Cookson: Workforce development begins in the workplace
It’s essential to the economic strength of New Hampshire
I am approaching the end of my fifth year as executive director of the NH High Tech Council, but my involvement goes back much further than that.
I was a board member from 2007 to 2010 and an active member during my days at PC Connection in the 1990s. Back then, we got excited about the latest Pentium processor and Palm Pilot. Today, it’s the iPhone 6S Plus (well, sort of).
One early treat I had as a member of the council was an invitation to inventor Dean Kamen’s house shortly after the Segway was unveiled and I was able to take it for a spin on his deck. Now, 14 years later, that model Segway sits in a display at the Millyard Museum in Manchester.
My current role still enables me to see some cool things from time to time. Earlier this month, the council helped arrange a visit for U.S. Sens. Kelly Ayotte and Angus King of Maine, both of whom wanted to visit a unique tech company located near the border shared by New Hampshire and Maine. I was fortunate enough to join them on the tour.
Wilcox Industries is a 34-year-old company located in Newington that specializes in developing and manufacturing high quality tactical products for the military and law enforcement agencies worldwide. Wilcox CEO Jim Teetzel led us on a tour of the 120,000-square-foot manufacturing facility, which he claimed “is cleaner than most hospitals.”
Teetzel, who founded the company, is passionate about the products he makes and the lives they save and protect. Quality and precision are key, and this was evident as we walked the manufacturing floor. His model of making nearly all of the parts for his products in-house is impressive and also eliminates the need to rely on other suppliers.
He’s also passionate about his 150-plus employees and about maintaining a skilled workforce. Wilcox pays 100 percent of health care insurance premiums for its employees and their families.

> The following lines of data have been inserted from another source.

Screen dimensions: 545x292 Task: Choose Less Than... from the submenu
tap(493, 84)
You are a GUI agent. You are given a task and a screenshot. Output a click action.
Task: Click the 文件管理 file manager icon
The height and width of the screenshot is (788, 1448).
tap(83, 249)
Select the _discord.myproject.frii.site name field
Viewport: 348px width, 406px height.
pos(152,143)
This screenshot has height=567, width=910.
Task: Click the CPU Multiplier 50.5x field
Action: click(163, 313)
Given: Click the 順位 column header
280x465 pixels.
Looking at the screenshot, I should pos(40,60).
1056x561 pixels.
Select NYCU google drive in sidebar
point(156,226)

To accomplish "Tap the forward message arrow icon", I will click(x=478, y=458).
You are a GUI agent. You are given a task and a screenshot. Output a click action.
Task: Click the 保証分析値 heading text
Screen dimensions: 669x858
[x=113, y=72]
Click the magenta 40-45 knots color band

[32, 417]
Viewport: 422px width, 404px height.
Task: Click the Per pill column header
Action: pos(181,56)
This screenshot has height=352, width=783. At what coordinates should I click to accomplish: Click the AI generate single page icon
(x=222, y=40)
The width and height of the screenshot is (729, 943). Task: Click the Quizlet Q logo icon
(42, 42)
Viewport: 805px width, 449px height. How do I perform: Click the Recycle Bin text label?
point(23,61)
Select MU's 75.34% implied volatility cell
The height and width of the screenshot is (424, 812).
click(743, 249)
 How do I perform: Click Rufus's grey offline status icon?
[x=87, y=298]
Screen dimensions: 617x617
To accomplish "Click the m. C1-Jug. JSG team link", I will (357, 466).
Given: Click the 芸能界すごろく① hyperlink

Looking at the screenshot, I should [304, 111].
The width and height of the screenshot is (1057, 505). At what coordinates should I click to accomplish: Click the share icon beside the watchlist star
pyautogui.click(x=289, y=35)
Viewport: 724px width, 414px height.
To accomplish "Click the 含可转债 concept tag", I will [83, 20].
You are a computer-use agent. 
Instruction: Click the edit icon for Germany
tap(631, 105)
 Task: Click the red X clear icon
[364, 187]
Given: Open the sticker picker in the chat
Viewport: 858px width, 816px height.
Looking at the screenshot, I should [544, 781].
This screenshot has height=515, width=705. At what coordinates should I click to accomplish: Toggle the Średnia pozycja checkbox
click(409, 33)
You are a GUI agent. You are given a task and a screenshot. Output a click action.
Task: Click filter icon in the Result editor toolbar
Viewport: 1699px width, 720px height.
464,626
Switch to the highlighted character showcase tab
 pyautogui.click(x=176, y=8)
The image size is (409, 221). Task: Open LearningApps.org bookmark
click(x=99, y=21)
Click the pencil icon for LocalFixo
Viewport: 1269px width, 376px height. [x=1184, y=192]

Teetzel says turnover is extremely minimal and there is a high level of employment loyalty. He attributes this to good jobs, good growth opportunities through advancement, and great benefits.
Developing and maintaining a highly skilled workforce is essential to success at Wilcox. It’s also essential to the economic strength of New Hampshire.
In this fifth year as executive director, I see a need as an organization to take a deeper dive into our future workforce needs in the tech sector. We hear of tech worker shortages, we track job openings, and this gives us some sense of the sector’s size, economic impact and growth potential. But we lack a true map of the sector and a plan for future sustained growth. Many of the puzzle pieces are there – they need to be assembled and the gaps need to be filled. Wilcox has done this as a company and we need to do it as a state.
As a sector, we have much to build on. We are growing at 4 percent a year and our median salaries are double the national average. High-tech employment is 48 percent above the national average in New Hampshire. And there’s much to be proud of historically, such as being the place where the first video game was invented and watching our tech start up community be nourished by such organizations as Alpha Loft, Live Free and Start and the council.
It’s time to kick it up a few more levels. Stay tuned New Hampshire.
Matt Cookson, executive director of the NH High Tech Council, is founder and president of Cookson Strategic Communications in Manchester.